Whether treating obesity could lower medical costs and improve health outcomes depends on whether obesity is responsible for the health differences between the obese and their nonobese counterparts. If the relationship is causal, then preventing or curing obesity in any one person would return that person’s health care spending level to that of a normal weight person. Given the growing number of obese Americans, the resulting savings to Medicare could be substantial.
The Future Elderly Model is not a clinical management device. Rather, it is a tool that provides a macro view of Medicare’s financial future, enabling policymakers to ask “what if” questions about the effects of health status, medical innovation, and chronic disease.

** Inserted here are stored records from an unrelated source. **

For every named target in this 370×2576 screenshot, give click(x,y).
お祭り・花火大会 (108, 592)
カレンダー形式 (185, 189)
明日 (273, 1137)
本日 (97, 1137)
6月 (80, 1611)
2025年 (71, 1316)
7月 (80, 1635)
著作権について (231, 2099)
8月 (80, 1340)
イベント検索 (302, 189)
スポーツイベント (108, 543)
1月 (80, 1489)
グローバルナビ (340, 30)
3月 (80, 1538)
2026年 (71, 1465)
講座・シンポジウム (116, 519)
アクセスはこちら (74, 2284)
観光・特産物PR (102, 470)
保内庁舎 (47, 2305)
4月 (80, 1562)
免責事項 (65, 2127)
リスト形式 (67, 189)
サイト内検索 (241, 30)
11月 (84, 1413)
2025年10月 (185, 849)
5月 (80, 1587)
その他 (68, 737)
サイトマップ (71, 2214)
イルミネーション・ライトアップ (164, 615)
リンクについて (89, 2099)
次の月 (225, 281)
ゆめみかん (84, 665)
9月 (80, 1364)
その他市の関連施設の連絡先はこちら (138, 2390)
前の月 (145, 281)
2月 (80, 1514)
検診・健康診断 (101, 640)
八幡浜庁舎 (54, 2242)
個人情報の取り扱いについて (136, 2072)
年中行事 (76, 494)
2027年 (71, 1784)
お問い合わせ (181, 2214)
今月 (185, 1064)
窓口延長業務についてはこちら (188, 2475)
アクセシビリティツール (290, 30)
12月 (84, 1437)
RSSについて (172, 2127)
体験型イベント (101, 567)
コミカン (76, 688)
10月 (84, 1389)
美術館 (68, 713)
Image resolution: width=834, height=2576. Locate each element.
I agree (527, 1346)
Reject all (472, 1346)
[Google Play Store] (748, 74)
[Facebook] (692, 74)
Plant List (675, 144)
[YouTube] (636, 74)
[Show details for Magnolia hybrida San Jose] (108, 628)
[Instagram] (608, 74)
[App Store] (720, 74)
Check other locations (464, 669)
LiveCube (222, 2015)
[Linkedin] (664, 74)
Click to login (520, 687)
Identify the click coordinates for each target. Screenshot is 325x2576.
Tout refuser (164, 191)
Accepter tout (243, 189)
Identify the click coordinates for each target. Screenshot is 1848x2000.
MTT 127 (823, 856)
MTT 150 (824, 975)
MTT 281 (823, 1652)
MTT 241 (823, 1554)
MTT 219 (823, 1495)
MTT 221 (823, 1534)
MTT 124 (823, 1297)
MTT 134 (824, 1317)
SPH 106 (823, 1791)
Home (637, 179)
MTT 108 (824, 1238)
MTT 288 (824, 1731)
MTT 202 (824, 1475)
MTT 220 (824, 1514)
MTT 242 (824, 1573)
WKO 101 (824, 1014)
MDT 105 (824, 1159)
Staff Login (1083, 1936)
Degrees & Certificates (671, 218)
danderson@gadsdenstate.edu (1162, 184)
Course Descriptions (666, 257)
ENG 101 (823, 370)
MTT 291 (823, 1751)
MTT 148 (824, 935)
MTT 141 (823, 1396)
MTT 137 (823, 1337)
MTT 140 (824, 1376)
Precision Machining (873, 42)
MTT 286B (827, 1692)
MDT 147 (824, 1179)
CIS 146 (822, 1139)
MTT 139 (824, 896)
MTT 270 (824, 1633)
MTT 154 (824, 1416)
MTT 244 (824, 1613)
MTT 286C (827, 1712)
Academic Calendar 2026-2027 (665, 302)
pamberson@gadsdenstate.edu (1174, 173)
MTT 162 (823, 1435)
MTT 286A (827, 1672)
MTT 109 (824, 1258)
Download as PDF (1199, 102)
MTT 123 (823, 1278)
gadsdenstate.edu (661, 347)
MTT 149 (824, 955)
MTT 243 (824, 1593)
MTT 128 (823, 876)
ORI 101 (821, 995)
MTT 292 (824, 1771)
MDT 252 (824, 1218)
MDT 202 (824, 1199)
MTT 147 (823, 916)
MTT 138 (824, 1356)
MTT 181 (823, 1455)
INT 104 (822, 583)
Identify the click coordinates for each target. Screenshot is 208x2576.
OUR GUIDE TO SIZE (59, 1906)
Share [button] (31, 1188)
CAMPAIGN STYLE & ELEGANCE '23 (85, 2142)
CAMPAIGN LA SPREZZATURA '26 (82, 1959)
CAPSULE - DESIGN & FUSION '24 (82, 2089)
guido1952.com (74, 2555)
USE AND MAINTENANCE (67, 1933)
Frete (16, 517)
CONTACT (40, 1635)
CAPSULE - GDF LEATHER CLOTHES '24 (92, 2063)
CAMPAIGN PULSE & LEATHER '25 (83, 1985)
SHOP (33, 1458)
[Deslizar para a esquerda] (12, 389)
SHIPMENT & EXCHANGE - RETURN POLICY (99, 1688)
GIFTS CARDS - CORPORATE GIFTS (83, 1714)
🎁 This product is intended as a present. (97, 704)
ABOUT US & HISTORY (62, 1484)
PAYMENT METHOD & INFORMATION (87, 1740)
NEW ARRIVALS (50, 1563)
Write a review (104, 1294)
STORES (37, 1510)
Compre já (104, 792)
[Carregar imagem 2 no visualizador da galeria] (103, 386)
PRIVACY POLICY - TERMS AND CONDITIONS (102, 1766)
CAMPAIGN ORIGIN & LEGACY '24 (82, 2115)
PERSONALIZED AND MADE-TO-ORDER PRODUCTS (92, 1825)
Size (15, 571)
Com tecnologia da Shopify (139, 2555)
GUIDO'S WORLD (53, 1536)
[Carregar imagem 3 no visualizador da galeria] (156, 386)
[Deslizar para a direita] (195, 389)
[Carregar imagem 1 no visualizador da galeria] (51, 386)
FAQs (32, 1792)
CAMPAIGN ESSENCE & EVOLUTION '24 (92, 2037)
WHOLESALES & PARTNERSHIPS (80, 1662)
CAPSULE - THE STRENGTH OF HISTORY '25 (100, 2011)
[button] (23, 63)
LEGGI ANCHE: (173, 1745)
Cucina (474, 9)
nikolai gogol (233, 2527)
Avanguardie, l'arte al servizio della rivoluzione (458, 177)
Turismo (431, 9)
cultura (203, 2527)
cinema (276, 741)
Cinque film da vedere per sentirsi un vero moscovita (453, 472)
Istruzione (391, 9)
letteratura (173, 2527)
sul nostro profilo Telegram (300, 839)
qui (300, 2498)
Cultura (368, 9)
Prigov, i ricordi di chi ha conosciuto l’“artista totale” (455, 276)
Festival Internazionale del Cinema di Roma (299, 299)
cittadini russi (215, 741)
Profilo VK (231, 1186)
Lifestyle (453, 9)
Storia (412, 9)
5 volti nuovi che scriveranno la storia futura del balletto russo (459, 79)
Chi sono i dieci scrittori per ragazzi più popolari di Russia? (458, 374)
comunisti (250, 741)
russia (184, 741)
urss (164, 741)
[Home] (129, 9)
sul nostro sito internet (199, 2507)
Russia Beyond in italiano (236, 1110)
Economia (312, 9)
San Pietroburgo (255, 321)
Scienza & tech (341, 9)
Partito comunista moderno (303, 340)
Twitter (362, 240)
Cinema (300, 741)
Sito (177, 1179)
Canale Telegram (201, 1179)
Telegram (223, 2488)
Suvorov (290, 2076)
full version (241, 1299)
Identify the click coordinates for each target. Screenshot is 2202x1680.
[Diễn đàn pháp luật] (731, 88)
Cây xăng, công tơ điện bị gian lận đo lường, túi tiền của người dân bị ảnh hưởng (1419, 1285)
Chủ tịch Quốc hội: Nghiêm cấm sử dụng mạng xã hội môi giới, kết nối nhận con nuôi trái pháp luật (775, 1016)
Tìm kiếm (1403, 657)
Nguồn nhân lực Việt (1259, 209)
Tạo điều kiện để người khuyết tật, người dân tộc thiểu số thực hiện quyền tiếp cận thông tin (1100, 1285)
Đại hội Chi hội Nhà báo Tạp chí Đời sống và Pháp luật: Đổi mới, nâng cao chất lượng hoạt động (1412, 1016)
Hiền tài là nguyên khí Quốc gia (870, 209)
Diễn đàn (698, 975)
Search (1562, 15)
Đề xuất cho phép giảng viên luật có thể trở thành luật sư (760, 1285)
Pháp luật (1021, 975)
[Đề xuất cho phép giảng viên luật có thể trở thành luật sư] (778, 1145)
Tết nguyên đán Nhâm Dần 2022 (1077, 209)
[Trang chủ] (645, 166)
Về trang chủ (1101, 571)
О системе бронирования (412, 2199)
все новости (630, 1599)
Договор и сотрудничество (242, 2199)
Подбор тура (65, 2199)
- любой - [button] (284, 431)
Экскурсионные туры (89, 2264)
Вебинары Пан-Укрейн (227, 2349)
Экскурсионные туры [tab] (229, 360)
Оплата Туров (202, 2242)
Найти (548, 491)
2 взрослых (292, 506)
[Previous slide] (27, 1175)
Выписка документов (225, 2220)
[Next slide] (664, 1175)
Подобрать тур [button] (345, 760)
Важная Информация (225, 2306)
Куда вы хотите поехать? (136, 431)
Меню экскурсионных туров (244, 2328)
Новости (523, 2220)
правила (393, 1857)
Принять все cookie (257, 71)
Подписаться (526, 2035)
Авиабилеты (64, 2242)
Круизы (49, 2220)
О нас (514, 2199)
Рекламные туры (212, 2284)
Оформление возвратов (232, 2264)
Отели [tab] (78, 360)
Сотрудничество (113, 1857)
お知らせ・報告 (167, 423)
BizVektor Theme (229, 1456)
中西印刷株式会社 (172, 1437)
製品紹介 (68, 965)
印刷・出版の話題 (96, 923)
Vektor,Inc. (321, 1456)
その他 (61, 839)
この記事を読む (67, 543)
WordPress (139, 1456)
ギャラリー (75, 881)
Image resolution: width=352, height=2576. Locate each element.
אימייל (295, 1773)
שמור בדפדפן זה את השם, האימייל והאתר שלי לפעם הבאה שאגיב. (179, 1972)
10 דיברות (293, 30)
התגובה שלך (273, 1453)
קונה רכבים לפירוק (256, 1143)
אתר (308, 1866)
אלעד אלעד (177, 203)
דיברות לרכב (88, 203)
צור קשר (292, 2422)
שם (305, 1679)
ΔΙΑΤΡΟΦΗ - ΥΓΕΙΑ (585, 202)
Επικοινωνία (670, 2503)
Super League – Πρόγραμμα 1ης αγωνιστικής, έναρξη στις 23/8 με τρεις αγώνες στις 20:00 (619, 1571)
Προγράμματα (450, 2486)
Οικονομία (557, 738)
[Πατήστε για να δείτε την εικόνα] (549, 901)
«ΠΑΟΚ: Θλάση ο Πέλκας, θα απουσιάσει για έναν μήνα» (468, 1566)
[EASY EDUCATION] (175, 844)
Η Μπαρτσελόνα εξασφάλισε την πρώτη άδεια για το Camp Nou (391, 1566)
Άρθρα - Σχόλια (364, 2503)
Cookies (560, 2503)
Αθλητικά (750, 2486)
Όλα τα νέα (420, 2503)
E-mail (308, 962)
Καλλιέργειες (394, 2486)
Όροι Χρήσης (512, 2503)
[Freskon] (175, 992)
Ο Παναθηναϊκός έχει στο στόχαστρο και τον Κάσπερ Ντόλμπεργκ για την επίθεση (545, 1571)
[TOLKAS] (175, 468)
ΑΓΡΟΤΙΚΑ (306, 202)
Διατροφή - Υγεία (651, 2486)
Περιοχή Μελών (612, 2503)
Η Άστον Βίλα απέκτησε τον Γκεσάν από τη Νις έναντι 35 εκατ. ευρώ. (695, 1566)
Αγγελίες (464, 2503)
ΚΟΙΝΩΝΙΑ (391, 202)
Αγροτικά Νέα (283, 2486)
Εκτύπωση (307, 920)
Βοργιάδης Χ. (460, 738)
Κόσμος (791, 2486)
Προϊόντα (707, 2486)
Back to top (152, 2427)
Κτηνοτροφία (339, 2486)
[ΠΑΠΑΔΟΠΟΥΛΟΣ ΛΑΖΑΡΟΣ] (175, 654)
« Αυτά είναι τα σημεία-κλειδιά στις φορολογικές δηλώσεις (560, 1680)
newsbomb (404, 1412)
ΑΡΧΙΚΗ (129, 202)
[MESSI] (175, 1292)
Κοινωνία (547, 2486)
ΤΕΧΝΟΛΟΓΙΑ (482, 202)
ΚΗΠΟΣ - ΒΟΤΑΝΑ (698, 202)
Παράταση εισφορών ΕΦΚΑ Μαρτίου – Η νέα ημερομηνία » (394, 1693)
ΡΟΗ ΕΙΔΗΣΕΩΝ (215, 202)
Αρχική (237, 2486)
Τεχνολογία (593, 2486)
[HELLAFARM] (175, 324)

As with past changes in medicine, new technologies will increase health care expenditures because the reduction in spending resulting from better health will be outweighed by the costs of the technologies themselves and by health expenditures during the additional years of life that the technologies may make possible. In addition, technologies with a low per-patient cost may turn out to be very expensive as they are applied to a broader population. Eliminating chronic diseases doesn’t save money: The chronically ill are responsible for higher Medicare expenditures, but they do not live as long as beneficiaries without chronic illness. Obesity might be the exception, but the causal links between obesity and the health differences between the obese and the nonobese have yet to be established.
All of these calculations are not meant to imply that innovation is not valuable. Many of these health improvements will allow people to live longer, in better health, and with greater productivity. However, analyses based on FEM suggest that there are no silver bullets for Medicare’s fiscal crisis on the foreseeable horizon.